High-entropy alloys (HEAs) represent a promising class of materials with exceptional structural and functional properties. However, their design and optimization pose challenges due to the large composition-phase space coupled with the complex and diverse nature of the phase formation dynamics. In this study, a data-driven approach that utilizes machine learning (ML) techniques to predict HEA phases and their composition-dependent phases is proposed. By employing a comprehensive dataset comprising 5692 experimental records encompassing 50 elements and 11 phase categories, we compare the performance of various ML models. Our analysis identifies the most influential features for accurate phase prediction. Furthermore, the class imbalance is addressed by employing data augmentation methods, raising the number of records to 1500 in each category, and ensuring a balanced representation of phase categories. The results show that XGBoost and Random Forest consistently outperform the other models, achieving 86% accuracy in predicting all phases. Additionally, this work provides an extensive analysis of HEA phase formers, showing the contributions of elements and features to the presence of specific phases. We also examine the impact of including different phases on ML model accuracy and feature significance. Notably, the findings underscore the need for ML model selection based on specific applications and desired predictions, as feature importance varies across models and phases. This study significantly advances the understanding of HEA phase formation, enabling targeted alloy design and fostering progress in the field of materials science.

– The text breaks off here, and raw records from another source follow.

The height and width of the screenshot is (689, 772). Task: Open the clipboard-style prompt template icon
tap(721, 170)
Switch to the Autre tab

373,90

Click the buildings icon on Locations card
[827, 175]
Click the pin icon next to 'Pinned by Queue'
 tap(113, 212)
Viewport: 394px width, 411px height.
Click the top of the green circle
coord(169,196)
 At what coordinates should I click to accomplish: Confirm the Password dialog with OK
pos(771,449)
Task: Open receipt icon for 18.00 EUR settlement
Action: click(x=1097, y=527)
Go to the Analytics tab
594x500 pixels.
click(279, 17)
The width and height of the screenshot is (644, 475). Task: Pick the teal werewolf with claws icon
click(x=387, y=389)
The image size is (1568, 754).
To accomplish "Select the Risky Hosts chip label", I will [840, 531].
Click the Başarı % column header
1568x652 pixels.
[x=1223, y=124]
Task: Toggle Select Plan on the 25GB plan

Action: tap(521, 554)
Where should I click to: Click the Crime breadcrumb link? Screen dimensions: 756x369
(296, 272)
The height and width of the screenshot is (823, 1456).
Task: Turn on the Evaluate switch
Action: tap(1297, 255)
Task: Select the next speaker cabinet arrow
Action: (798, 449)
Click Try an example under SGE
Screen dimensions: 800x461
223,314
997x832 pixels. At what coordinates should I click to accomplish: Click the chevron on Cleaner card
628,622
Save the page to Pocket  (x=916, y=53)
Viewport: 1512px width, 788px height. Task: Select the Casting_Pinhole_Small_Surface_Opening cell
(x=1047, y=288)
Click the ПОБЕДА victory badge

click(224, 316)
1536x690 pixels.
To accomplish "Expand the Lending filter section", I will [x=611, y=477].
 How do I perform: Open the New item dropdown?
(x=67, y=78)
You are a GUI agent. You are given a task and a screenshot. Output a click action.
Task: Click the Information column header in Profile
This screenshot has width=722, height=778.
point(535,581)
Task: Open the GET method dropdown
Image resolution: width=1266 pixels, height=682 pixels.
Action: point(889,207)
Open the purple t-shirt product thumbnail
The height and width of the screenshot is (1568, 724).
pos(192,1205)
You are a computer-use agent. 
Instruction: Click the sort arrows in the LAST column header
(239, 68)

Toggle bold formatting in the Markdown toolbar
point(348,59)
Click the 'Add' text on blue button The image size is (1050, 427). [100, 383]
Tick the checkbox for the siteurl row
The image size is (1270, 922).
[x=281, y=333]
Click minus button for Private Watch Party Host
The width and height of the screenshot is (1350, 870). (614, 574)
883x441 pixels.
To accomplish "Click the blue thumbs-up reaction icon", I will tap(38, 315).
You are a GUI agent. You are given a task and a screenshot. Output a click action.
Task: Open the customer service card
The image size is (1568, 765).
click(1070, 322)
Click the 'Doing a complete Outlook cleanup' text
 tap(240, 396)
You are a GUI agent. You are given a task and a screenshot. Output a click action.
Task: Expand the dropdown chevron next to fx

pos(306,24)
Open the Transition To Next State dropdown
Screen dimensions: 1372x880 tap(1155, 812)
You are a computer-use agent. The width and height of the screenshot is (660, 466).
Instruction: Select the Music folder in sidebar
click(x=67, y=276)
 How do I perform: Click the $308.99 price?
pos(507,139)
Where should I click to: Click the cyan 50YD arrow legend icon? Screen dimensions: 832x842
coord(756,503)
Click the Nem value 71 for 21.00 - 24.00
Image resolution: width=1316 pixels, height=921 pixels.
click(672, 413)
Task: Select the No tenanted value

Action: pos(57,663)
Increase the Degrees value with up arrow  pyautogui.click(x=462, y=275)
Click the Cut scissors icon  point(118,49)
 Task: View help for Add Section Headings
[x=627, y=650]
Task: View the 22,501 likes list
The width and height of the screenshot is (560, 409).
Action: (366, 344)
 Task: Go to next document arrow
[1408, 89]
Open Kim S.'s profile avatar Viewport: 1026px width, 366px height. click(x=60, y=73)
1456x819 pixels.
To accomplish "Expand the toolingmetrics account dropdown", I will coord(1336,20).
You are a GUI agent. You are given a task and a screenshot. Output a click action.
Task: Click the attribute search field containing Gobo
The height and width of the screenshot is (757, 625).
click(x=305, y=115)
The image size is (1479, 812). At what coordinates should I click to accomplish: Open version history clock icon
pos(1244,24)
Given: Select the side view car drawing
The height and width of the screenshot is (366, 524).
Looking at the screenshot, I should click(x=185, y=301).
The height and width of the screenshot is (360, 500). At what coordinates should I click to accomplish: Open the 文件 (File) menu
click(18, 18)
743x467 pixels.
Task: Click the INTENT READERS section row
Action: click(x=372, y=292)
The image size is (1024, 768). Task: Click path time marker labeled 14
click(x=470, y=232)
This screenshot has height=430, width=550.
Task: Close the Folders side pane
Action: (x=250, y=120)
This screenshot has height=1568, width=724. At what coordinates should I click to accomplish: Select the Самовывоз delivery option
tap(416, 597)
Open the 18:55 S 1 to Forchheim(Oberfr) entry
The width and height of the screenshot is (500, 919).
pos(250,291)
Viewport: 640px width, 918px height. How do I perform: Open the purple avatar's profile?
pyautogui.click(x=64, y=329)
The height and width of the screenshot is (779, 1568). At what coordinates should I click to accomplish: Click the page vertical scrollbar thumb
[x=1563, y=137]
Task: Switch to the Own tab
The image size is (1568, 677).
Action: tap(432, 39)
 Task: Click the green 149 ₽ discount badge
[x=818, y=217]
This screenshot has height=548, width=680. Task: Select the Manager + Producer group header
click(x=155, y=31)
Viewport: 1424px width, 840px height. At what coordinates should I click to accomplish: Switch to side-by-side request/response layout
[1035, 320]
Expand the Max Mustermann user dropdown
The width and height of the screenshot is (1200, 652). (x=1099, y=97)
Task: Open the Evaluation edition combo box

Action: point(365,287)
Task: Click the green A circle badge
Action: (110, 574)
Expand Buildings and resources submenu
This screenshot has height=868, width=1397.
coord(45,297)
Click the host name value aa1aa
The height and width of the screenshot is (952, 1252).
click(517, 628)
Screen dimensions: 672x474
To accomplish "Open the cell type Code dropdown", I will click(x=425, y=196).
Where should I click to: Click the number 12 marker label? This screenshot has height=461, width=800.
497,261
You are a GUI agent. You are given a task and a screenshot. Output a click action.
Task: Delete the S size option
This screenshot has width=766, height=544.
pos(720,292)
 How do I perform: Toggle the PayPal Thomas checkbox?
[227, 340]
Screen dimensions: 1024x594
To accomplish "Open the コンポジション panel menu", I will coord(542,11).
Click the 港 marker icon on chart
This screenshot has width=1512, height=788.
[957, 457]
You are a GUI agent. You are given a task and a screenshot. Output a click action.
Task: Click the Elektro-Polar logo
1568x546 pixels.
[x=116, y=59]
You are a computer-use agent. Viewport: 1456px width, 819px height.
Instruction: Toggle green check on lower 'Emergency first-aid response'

高熵合金(HEAs)是一类具有优异结构和功能特性的有前途的材料。然而,由于其巨大的成分-相空间以及相形成动力学的复杂多样性质,它们的设计和优化面临挑战。在本研究中,提出了一种利用机器学习(ML)技术预测高熵合金相及其成分依赖相的数据驱动方法。通过使用包含5692条实验记录、涵盖50种元素和11个相类别的综合数据集,我们比较了各种ML模型的性能。我们的分析确定了准确相预测中最具影响力的特征。此外,通过采用数据增强方法解决了类别不平衡问题,将每个类别的记录数量增加到1500条,并确保相类别的均衡表示。结果表明,XGBoost和随机森林始终优于其他模型,在预测所有相时达到了86%的准确率。此外,这项工作对高熵合金相形成元素进行了广泛分析,展示了元素和特征对特定相存在的贡献。我们还研究了纳入不同相对ML模型准确性和特征重要性的影响。值得注意的是,研究结果强调了根据特定应用和期望预测选择ML模型的必要性,因为特征重要性因模型和相而异。本研究显著推进了对高熵合金相形成的理解,实现了有针对性的合金设计,并促进了材料科学领域的进展。